Publié sous une forme traduite (« Le carnet de Louis Molinet. Un habitant de Lembach raconte sa guerre de 14-18 », in l’Outre-Forêt, n°109, 2000, p.21-36), ce journal de guerre est à l’origine rédigé par Louis Molinet au fur et à mesure des évènements, au crayon et en allemand, sa langue maternelle, dans un petit carnet de poche. Celui-ci contient en outre un certain nombre d’informations usuelles : des listes d’adresses (les siennes, successives, ainsi que celles d’amis, camarades ou parents), des listes de courriers ou colis reçus, les dates auxquelles il a communié, la signification des signaux lumineux, les dates et le montant versé aux emprunts de guerre, ainsi qu’une liste de mots courants français traduits et transcrits phonétiquement. L’ensemble s’apparente donc à un carnet de route recueillant les informations que l’auteur a jugé utile de conserver auprès de lui. Dans ce carnet, le récit ne commence qu’en juin 1915, sans aucune référence aux mois précédents, ce qui laisse supposer qu’un premier carnet contenant les mois d’août 1914 à juin 1915 a dû être perdu.

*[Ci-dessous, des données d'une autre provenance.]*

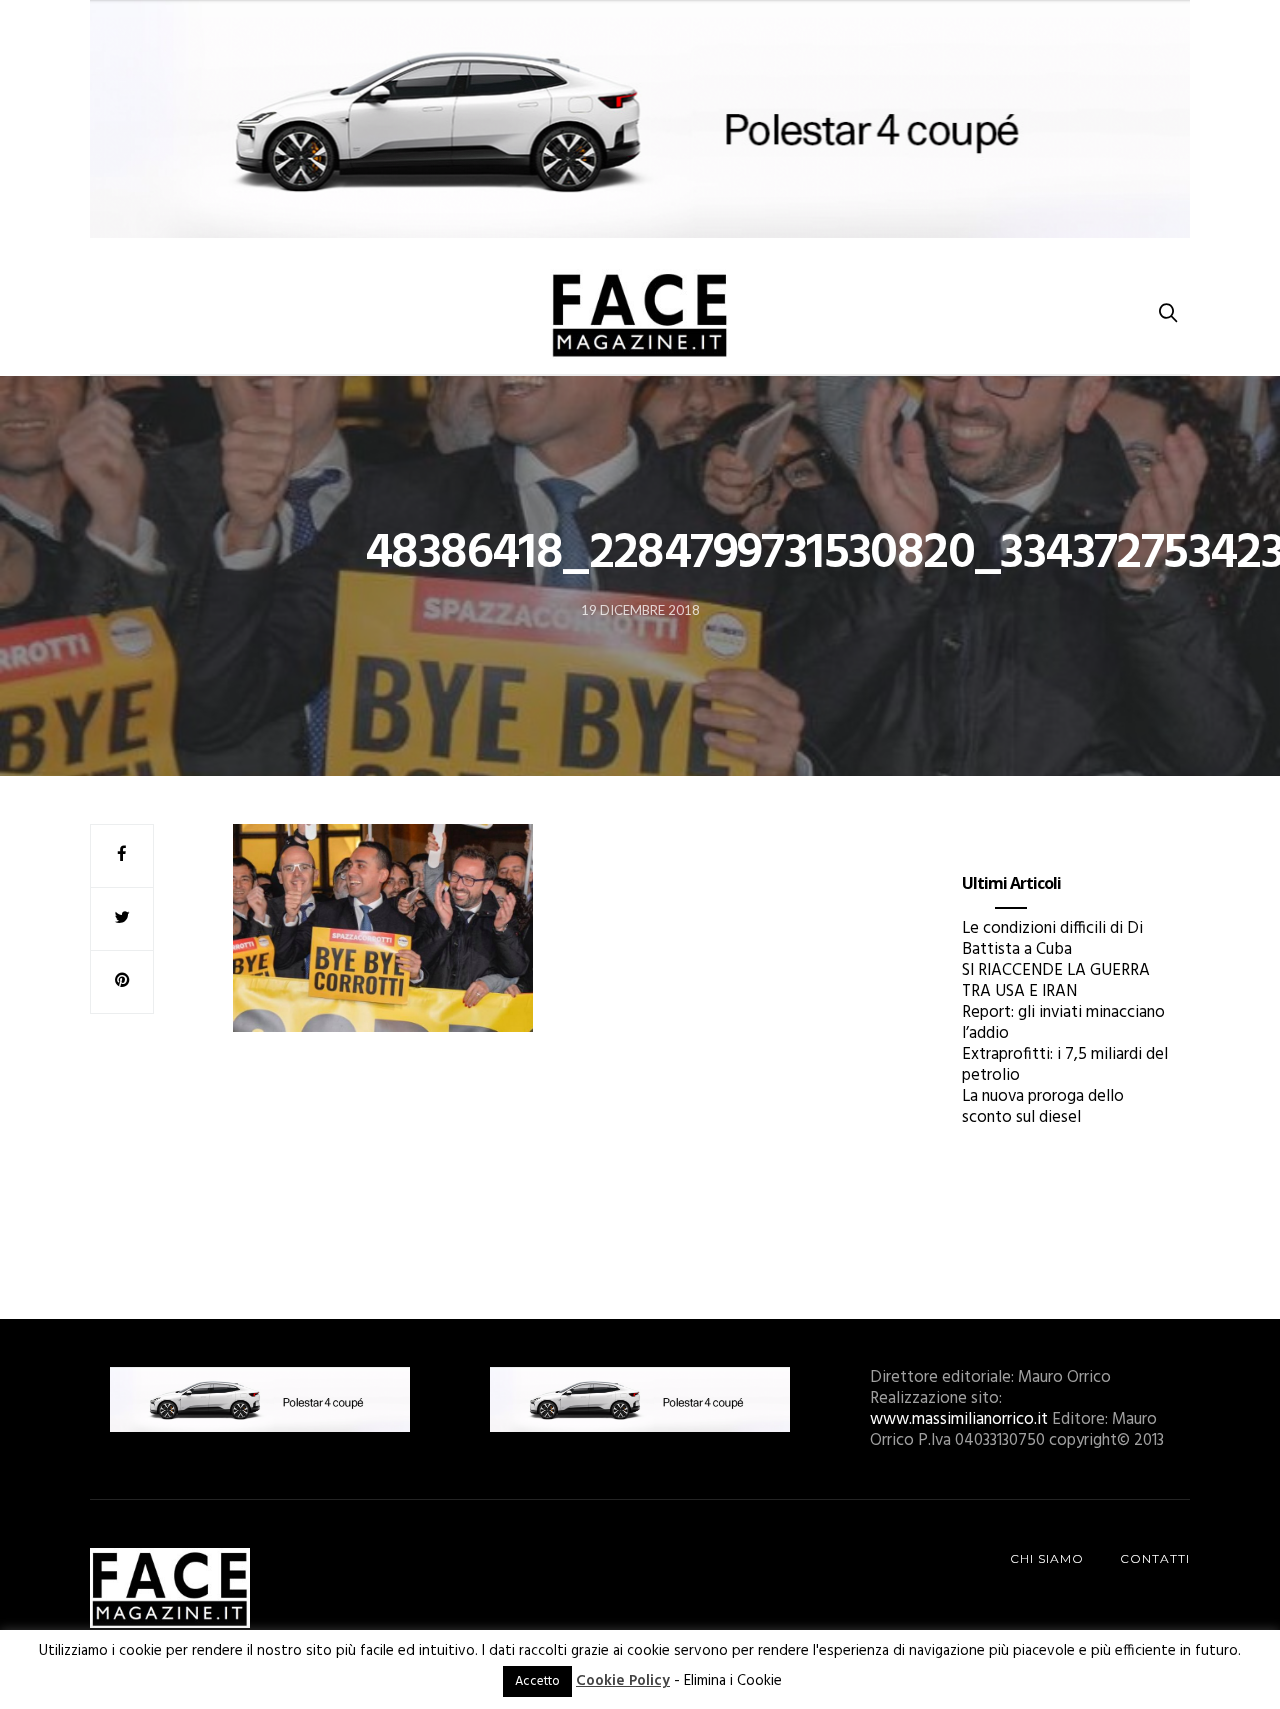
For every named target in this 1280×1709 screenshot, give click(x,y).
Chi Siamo (1047, 1558)
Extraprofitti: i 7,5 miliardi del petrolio (1065, 1065)
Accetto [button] (537, 1681)
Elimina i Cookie (733, 1681)
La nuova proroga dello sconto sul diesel (1043, 1107)
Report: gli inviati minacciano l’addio (1063, 1023)
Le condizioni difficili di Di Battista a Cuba (1052, 939)
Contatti (1155, 1558)
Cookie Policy (623, 1681)
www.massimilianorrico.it (959, 1419)
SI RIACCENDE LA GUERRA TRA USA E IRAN (1056, 981)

Louis Molinet y livre un récit chronologique très détaillé de ses mouvements, stipulant consciencieusement les dates, horaires et lieux de destination. Il s’agit souvent de l’essentiel de l’information relatée. Il ne s’attarde pas sur certaines périodes comme ses séjours à l’hôpital ou ses permissions, ni sur l’année 1918 passée essentiellement à l’arrière. Les descriptions des évènements vécus ne tiennent souvent qu’en quelques mots, jugés sans doute suffisamment évocateurs pour pouvoir lui rappeler les faits le moment venu. C’est le cas pour les moments de la vie quotidienne comme pour les combats successifs. Certaines batailles, notamment celle où il échappa de peu à la mort, et certains évènements exceptionnels sont un peu mieux renseignés, comme les tentatives de fraternisations russes en avril 1917 ou la désertion de deux soldats français le 9 mai 1916 : « vidant une grenade à main, ils y ont mis un billet signé avertissant de leur venue dans la soirée (…) ils sont arrivés comme prévu » (p.26). Quand il revient plus longuement sur des épisodes, il garde un certain détachement : il décrit ainsi, sans émotion, comme trop habitué à ce genre de spectacle, les derniers moments d’un camarade alsacien mourant, qui en plus est en parenté avec sa femme : « Jambes et entrailles arrachées, il ne mesurait plus que 80 cm, mais vivait encore (…) puis il a rendu l’âme » (p.29). Ses impressions personnelles, plutôt rares, sont aussi succinctes. Elles portent cependant autant sur les horreurs (le 8 octobre 1915 : « c’est terrible à voir (…) C’est en fait la journée la plus terrible que j’aie vécu jusque-là »), les difficultés (liées au froid et à la neige par exemple : « je n’ai jamais vu ça de ma vie », p.29), que sur les moments plus agréables (le 14 mai 1917, après un repas copieux et une séance de cinéma, représente sa « plus belle journée en Russie »). De la même manière, il nous laisse entrevoir ses préoccupations de soldat, qu’il s’agisse de sauver sa peau et de survivre aux épreuves de la guerre (la religion tient une place importante à cet égard), de la nourriture qui manque parfois cruellement, notamment sur le front oriental (« nous souffrons beaucoup de la faim », p.30), ou de l’attente impatiente du courrier et des colis de sa famille.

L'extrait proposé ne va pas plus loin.